● **TASK BRIEF**:
Reproduce exactly the opening lines of the listing, stopping after the line that contains "The width and height of the screenshot is (361, 1568)." and including it.

● **MATERIALS PROVIDED**:
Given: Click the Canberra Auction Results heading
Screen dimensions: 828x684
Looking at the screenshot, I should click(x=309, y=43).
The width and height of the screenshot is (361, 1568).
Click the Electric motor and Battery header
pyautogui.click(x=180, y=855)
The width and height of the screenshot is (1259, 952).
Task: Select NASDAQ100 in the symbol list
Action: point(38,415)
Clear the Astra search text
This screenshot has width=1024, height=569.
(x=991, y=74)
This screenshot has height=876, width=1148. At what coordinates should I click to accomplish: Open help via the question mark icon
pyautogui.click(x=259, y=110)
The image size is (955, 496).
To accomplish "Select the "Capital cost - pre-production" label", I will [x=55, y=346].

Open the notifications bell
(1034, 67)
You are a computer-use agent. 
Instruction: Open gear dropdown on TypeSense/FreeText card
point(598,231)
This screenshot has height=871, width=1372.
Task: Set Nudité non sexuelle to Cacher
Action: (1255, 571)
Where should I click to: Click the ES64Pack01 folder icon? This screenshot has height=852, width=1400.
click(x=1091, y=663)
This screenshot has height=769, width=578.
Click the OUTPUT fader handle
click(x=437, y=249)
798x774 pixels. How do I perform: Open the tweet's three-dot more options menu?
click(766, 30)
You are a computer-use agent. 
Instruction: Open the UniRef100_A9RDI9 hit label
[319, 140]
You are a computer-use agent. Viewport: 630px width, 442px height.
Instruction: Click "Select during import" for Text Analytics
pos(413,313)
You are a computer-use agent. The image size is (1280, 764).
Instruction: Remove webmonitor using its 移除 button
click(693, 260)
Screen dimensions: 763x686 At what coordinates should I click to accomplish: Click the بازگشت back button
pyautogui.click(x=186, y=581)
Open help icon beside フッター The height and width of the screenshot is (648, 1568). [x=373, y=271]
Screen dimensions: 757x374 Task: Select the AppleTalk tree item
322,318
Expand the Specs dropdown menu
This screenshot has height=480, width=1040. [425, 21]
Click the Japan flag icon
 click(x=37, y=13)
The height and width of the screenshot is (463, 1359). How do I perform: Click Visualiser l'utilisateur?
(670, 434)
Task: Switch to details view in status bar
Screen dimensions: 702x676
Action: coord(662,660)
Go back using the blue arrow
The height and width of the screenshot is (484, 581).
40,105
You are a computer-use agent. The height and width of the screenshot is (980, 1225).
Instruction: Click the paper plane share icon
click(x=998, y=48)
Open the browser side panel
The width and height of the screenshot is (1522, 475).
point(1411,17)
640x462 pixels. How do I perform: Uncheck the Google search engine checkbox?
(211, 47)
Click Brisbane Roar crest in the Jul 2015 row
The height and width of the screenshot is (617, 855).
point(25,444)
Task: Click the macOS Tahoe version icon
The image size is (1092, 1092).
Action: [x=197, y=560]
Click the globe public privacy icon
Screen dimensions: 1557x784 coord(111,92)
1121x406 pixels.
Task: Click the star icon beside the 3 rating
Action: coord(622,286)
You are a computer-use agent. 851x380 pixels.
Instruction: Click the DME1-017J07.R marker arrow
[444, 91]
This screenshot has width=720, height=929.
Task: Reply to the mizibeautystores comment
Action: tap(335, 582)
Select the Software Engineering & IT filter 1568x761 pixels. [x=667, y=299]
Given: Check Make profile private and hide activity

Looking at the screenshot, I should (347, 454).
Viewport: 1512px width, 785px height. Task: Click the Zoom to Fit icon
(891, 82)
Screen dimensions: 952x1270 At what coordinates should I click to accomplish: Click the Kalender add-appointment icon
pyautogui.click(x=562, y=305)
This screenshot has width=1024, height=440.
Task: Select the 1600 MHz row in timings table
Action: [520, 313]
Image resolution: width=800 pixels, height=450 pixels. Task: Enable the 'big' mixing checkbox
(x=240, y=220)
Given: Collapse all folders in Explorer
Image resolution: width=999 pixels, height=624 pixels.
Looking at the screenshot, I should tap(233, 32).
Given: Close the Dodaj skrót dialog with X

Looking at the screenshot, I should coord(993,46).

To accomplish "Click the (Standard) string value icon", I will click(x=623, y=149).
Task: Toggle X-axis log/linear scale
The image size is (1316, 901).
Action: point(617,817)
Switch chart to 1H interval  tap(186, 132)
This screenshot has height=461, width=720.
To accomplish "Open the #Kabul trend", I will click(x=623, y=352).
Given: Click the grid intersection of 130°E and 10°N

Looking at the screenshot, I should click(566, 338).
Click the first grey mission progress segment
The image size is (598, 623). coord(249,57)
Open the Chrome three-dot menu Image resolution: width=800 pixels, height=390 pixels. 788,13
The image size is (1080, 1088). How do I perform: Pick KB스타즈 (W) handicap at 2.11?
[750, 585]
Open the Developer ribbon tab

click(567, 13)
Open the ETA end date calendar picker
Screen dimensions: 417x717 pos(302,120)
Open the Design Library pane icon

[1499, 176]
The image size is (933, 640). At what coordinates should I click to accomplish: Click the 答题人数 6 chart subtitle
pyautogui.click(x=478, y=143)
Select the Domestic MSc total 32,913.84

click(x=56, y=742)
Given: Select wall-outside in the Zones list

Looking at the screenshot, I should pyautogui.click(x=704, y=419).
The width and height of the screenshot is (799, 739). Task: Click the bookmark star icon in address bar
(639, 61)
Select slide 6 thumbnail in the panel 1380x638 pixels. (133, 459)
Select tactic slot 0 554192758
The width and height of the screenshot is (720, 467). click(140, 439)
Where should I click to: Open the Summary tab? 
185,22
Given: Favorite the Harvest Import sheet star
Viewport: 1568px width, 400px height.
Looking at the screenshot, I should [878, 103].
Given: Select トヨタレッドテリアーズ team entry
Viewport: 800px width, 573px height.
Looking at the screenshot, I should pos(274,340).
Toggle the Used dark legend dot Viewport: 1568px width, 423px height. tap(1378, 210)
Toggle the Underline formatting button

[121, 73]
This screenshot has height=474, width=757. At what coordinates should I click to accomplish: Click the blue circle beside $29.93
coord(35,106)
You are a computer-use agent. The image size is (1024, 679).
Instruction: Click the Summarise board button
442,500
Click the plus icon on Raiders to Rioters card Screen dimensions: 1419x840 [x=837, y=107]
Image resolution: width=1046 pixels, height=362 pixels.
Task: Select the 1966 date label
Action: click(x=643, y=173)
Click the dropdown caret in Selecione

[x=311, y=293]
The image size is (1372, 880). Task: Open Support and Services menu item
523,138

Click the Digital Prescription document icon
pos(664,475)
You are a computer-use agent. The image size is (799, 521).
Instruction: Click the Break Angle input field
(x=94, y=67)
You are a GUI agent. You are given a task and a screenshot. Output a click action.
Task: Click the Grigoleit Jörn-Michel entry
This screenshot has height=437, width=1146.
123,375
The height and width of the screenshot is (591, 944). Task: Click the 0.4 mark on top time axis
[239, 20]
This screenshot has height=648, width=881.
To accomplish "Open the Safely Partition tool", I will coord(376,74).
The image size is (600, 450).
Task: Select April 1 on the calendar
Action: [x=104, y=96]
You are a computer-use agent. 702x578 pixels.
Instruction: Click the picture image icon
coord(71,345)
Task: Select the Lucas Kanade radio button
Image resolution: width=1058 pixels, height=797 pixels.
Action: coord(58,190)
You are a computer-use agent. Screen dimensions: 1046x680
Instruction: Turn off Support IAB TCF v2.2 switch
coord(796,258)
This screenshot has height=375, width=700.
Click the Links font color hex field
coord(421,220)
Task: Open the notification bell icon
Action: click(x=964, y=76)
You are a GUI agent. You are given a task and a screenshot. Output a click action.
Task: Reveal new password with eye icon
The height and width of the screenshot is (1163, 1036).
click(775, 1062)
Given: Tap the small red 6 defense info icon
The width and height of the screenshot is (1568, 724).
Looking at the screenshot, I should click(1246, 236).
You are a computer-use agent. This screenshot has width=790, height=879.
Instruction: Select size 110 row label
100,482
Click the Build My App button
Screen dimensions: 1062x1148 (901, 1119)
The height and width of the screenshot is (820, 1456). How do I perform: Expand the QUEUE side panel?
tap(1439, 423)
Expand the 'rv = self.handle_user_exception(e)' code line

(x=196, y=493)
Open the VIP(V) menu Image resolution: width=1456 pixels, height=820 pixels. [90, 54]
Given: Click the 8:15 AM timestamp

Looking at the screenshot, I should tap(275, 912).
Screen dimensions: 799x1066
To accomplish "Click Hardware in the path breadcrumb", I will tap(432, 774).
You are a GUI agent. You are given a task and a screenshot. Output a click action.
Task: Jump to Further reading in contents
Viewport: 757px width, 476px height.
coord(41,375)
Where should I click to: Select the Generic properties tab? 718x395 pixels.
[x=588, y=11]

● **RESPONSE TO THE EXERCISE**:
Given: Click the Canberra Auction Results heading
Screen dimensions: 828x684
Looking at the screenshot, I should click(x=309, y=43).
The width and height of the screenshot is (361, 1568).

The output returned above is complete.